I pull into the driveway and stare at my house, fearing it might vaporize like the memories blooming and dissipating through my veins. Suddenly I am flying up the steps to my studio. My ankles bump together, and I scrape my palms on the concrete as I catch my fall. Inside I scramble to find my journal. Paper, brushes, charcoal pencils, masses of yellow ochre and cerulean, colored squeezes of intention glued dry on canvas due to time’s passage, all scream silently at me. Row after row of journals stuffed haplessly forward or backward on the bookshelf over the drafting table sit obediently, waiting for someday. I paw through piles of magazines and clippings, search underneath and within for my journal. The current one, not the old ones. On the floor, under my easel, sits a book with bumpy black binding. I flip through the mostly blank pages, hug it to my heart, grab a tube of paint and a tool box full of artists-only implements, and sprint down the steps outside my studio. This is the good stuff, Mom.

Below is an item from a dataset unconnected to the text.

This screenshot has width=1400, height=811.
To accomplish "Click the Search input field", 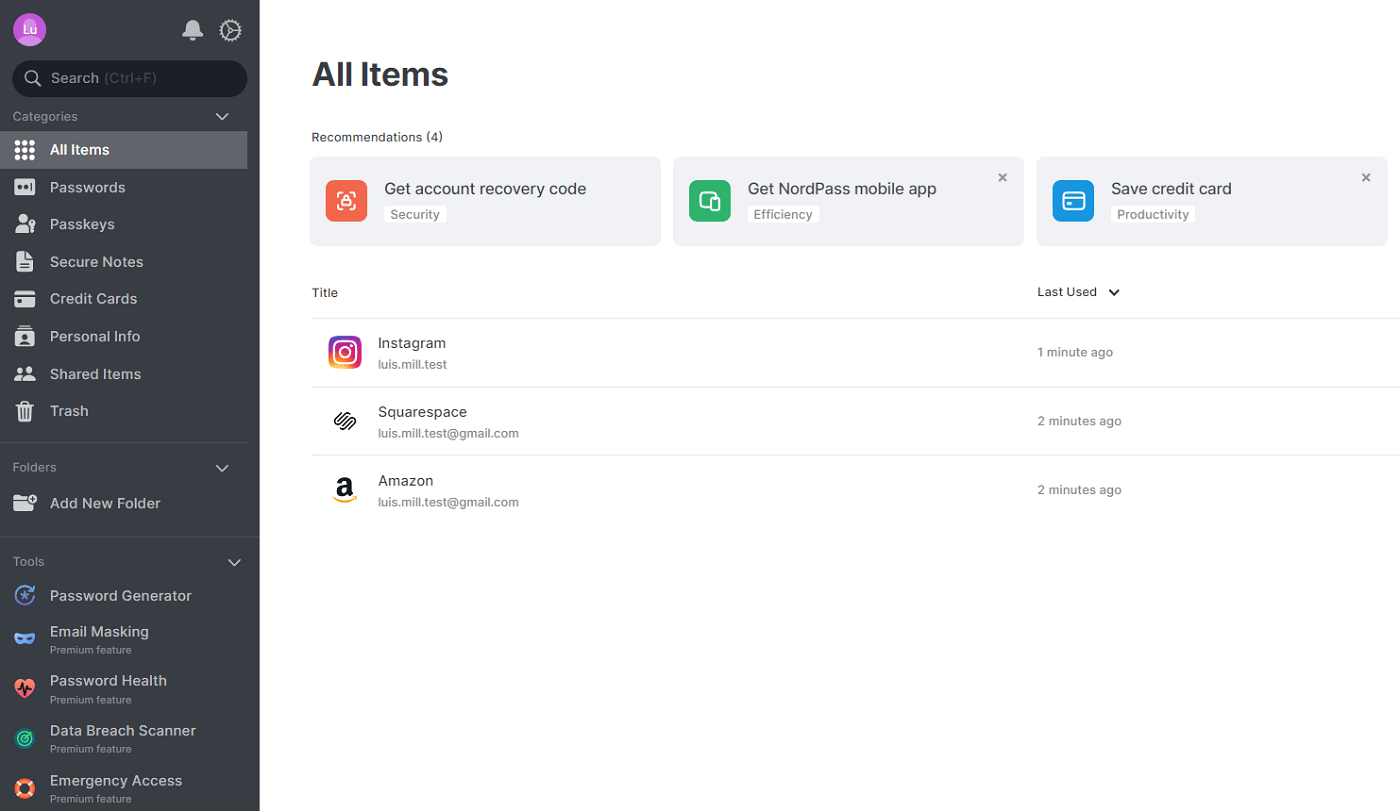I will click(130, 78).
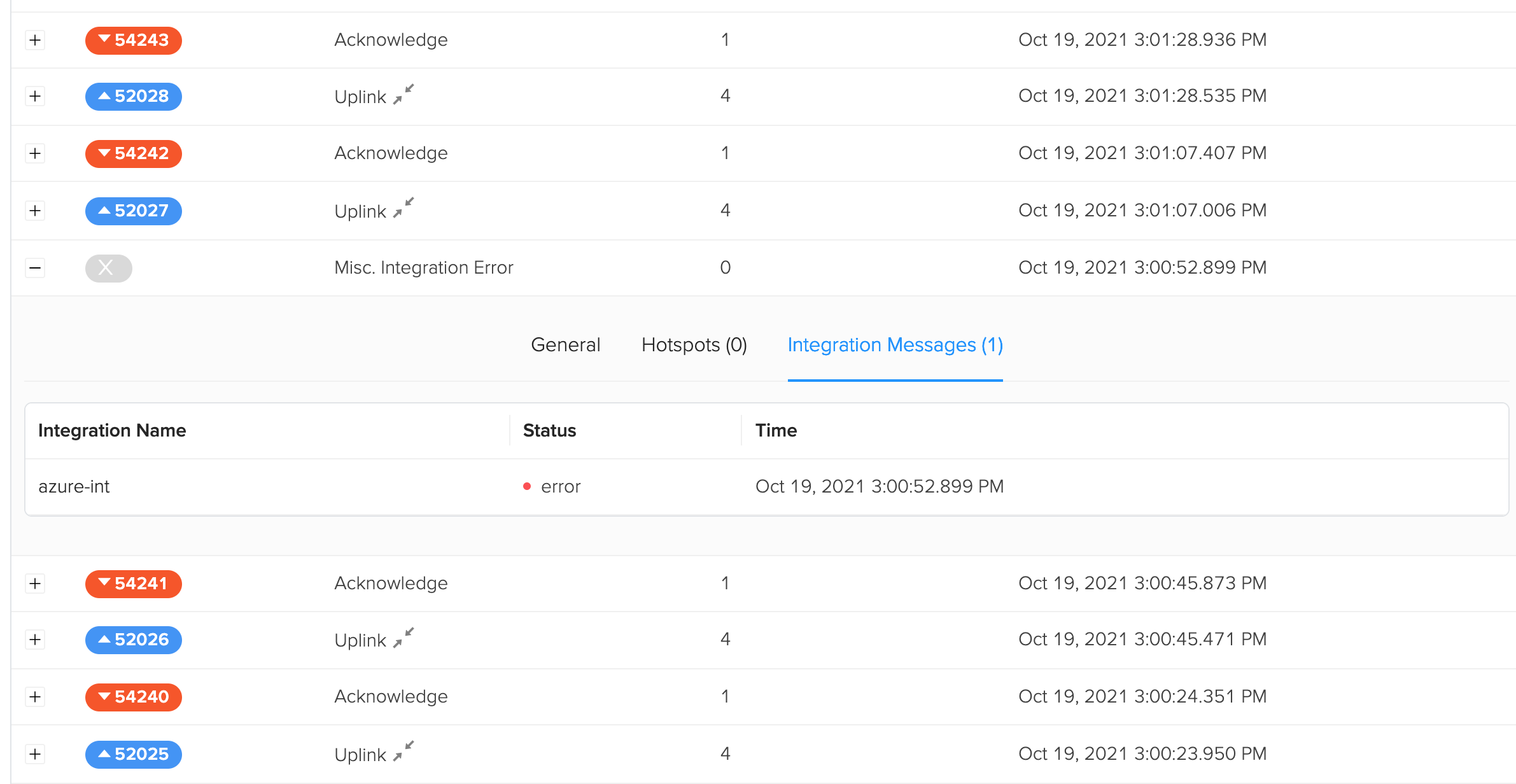Click the Status column header
The width and height of the screenshot is (1516, 784).
point(549,430)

I reach the porch, and sit in the same spot where I found myself at five in the morning. I close my eyes and feel my breath, shallow at first, and then deeper, reaching my toes. Still conjuring, I capture myself, this time at the age of nine. Mrs. Gustafson, my third-grade teacher, is at the front of the class reading my story aloud. “Why Elephants Have Wrinkles.” I reach for the words I wrote about the elephant. . . with skin once as soft and smooth as a dolphin, now wrinkled from years of great anger for being kept in a cage. Mrs. Gustafson finishes reading and places the story, coarse off-white pages bound together by green construction paper and yellow yarn, on her desk and smiles. I feel pride — happiness, truly — for being recognized as a published writer, like my father. Like my father. The class turns around to look at me in the back row, no longer invisible.

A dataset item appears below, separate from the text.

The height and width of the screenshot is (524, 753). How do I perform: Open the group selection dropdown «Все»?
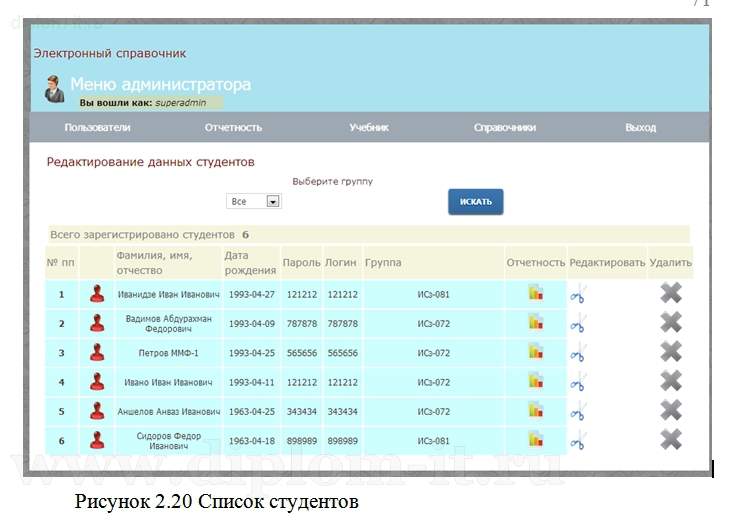(254, 201)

It is that moment of third-grade bliss when the ivy first begins to take root. Name-calling and broken dishes follow, along with nights on end when my brother is missing, and weekends I spend falling asleep against the walls of a pool hall while my father guzzles martinis and nuzzles red-headed women. Like Eve, strangled by the undergrowth of paradise, the ivy now, today, finally, reaches my neck. On my porch, pen and journal in hand, I pinch out a slice of cadmium orange. I press my fingertips into the paint, work a bit of it with my thumb, and look up into the sky. Eyes back to the pages of my journal, my pen remembers this morning’s sun, my father’s ancient folly, my mother’s boisterous laugh and scarred wrists. My pen ignites and marries the causal and genetic links, and burns a clearing in the ivy that allows me to imagine the explosion of a 50-by-50 foot garden in front of me.

Later, evening, fingers aching, I close the journal, slip out of my tennis shoes and go to bed. Straddling the edge of sleep, I imagine that I have just brushed some kind of adhesive onto the soles of my shoes. In the morning, I return to the front porch where a ring of garden snails stand sentry to my sneakers. I give them each a spot inside their favorite pot of begonias and open my journal to rehearse being ten again. A feverish script flows from my pen until it is time to wake up my favorite editor and tell him I am employed again.